**EXERCISE OBJECTIVE**
Scan the records and identify every line in which the string "Animals" occurs, then return those lines.

[Saved data entries]
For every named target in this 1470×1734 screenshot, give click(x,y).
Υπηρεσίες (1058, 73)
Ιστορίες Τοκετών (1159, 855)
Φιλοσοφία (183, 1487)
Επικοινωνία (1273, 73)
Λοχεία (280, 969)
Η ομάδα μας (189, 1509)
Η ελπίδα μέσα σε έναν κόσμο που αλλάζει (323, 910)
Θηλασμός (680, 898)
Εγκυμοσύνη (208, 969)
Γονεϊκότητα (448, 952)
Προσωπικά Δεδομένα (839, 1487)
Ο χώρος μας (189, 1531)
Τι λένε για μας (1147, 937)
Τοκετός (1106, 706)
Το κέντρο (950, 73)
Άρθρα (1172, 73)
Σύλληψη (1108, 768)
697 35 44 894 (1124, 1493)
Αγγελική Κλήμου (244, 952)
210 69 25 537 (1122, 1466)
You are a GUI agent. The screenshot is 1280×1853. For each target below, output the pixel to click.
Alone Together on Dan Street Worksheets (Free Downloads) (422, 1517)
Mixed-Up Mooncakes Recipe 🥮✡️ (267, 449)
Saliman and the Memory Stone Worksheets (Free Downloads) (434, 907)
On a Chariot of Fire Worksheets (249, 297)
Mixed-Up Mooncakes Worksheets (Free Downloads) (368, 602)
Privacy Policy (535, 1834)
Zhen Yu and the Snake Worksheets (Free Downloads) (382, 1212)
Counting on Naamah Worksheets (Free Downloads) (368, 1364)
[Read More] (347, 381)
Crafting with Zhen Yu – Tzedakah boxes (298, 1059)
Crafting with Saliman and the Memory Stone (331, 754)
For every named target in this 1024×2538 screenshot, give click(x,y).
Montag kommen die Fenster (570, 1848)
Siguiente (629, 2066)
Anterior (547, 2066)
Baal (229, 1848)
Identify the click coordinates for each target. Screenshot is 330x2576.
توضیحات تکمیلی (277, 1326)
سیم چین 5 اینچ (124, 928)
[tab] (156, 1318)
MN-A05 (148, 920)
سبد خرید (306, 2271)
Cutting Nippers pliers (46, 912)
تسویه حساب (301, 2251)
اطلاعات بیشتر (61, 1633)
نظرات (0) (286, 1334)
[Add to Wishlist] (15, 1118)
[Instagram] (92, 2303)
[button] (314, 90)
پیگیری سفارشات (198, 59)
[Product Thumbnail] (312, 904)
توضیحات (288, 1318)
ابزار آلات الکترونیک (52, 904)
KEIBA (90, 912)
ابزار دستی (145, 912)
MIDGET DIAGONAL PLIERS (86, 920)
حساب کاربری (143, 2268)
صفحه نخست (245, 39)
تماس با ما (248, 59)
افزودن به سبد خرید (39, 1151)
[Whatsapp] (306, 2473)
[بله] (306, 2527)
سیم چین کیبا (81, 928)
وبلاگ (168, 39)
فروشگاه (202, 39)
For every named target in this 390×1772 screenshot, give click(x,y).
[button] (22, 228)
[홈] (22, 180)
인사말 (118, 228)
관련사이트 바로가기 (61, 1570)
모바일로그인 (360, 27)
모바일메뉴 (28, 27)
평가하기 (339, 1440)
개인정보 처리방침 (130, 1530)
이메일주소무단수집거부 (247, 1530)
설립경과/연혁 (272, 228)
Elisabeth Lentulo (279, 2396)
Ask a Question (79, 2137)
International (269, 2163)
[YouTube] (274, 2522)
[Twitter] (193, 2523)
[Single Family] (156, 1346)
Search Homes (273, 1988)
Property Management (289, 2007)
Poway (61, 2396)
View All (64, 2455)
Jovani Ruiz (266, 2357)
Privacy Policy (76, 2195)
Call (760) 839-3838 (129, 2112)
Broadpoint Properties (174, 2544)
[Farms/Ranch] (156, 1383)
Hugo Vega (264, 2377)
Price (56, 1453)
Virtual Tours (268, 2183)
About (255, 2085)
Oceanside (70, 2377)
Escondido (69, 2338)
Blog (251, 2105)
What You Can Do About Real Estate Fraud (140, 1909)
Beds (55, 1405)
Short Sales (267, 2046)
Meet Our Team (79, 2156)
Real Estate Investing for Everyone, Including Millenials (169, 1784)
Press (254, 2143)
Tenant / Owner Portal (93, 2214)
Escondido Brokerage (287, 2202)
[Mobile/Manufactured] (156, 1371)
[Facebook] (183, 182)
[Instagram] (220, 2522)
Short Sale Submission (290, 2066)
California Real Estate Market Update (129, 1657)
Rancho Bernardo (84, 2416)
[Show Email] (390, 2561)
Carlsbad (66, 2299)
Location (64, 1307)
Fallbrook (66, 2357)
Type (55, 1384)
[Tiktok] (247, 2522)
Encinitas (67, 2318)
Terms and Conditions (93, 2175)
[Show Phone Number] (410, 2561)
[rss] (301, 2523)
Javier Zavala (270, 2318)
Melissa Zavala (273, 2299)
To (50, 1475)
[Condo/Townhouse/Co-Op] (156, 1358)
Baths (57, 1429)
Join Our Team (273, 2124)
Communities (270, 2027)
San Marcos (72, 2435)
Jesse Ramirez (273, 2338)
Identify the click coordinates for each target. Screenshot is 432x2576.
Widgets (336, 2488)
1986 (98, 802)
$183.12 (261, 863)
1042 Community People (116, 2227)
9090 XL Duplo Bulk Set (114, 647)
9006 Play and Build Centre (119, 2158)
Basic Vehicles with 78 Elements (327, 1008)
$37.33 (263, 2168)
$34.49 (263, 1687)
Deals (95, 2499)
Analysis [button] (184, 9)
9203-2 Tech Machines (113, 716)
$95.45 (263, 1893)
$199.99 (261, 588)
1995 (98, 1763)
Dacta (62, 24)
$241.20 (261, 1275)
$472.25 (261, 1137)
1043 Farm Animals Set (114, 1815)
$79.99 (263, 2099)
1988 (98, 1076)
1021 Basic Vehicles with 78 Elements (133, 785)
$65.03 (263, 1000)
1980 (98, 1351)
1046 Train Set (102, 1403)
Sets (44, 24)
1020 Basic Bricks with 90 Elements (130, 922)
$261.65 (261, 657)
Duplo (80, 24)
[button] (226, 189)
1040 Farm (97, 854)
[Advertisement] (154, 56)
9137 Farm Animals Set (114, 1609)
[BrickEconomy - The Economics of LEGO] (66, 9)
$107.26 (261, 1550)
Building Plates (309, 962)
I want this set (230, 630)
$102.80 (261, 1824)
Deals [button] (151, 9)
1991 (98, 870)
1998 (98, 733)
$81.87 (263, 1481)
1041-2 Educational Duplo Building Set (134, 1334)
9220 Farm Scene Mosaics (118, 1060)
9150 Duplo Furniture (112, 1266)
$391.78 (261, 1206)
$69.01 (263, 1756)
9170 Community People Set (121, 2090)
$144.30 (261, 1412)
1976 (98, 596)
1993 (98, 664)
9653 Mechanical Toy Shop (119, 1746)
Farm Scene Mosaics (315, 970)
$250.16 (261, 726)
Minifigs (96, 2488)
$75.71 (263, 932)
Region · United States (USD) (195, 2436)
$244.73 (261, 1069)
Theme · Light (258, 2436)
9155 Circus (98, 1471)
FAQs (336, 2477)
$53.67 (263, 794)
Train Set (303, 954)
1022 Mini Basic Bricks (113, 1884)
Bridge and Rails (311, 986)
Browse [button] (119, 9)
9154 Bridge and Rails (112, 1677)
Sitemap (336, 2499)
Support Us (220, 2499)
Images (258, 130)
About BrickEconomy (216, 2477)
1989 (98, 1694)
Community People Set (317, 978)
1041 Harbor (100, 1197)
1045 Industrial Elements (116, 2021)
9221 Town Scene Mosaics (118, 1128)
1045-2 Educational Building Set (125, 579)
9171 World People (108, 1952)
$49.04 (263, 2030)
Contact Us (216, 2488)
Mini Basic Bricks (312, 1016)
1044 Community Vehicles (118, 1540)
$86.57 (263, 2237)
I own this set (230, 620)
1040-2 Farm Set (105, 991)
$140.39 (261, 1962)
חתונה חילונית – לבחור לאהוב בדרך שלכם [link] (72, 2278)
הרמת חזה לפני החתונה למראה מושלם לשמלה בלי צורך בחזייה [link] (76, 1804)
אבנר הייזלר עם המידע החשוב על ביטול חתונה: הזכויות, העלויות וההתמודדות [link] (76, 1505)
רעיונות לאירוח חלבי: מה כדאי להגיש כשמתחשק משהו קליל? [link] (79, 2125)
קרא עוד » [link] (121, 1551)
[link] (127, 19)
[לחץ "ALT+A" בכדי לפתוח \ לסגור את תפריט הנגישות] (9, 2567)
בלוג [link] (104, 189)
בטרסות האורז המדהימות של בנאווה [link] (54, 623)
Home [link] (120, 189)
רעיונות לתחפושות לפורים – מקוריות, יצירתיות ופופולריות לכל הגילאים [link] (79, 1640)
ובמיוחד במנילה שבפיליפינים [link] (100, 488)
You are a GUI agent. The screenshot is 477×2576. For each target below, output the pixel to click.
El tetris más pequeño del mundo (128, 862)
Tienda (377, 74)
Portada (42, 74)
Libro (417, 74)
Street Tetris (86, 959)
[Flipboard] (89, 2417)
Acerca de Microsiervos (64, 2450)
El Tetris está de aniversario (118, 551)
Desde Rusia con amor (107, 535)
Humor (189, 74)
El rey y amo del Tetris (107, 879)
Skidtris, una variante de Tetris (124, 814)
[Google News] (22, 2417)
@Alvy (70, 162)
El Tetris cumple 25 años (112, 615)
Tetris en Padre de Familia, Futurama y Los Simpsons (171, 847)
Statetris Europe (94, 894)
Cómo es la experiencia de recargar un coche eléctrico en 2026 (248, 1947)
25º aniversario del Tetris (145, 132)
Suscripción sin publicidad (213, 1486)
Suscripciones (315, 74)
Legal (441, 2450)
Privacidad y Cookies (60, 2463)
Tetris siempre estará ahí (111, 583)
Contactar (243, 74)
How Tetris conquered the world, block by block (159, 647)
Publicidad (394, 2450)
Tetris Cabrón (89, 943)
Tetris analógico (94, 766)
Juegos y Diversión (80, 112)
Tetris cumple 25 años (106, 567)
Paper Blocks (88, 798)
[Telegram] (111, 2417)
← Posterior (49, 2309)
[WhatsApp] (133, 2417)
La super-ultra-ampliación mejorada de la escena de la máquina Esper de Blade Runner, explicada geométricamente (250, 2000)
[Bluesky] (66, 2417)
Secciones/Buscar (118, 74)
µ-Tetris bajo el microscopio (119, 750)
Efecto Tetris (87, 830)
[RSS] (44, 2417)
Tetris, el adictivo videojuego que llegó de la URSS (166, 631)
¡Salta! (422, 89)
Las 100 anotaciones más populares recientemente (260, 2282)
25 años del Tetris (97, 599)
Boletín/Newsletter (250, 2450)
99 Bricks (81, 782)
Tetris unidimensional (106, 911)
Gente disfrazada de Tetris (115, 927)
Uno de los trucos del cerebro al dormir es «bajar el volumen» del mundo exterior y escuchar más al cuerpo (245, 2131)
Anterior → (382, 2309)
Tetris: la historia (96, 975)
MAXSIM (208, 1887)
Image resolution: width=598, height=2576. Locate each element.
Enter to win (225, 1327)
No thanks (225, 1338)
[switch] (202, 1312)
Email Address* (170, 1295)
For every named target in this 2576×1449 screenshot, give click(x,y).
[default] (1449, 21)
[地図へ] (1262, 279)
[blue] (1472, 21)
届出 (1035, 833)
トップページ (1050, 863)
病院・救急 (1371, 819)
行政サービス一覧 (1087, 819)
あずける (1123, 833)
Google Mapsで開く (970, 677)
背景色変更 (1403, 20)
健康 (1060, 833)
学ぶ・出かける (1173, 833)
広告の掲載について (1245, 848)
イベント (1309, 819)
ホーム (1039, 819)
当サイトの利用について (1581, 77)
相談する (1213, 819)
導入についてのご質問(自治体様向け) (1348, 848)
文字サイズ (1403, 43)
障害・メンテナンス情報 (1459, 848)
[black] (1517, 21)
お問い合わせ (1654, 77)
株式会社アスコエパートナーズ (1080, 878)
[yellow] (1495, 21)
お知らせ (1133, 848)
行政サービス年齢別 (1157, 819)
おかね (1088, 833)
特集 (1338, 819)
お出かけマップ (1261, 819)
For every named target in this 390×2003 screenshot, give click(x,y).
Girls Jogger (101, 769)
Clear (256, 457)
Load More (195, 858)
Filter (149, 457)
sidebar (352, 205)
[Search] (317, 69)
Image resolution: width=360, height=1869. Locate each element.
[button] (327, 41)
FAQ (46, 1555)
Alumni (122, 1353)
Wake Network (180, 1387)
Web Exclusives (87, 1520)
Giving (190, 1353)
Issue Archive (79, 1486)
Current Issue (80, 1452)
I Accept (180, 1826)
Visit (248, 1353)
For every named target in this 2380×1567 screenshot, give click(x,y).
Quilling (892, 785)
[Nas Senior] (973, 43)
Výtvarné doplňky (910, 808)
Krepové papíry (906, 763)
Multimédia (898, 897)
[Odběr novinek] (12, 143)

**SOLUTION FOR THIS TASK**
1043 Farm Animals Set (114, 1815)
9137 Farm Animals Set (114, 1609)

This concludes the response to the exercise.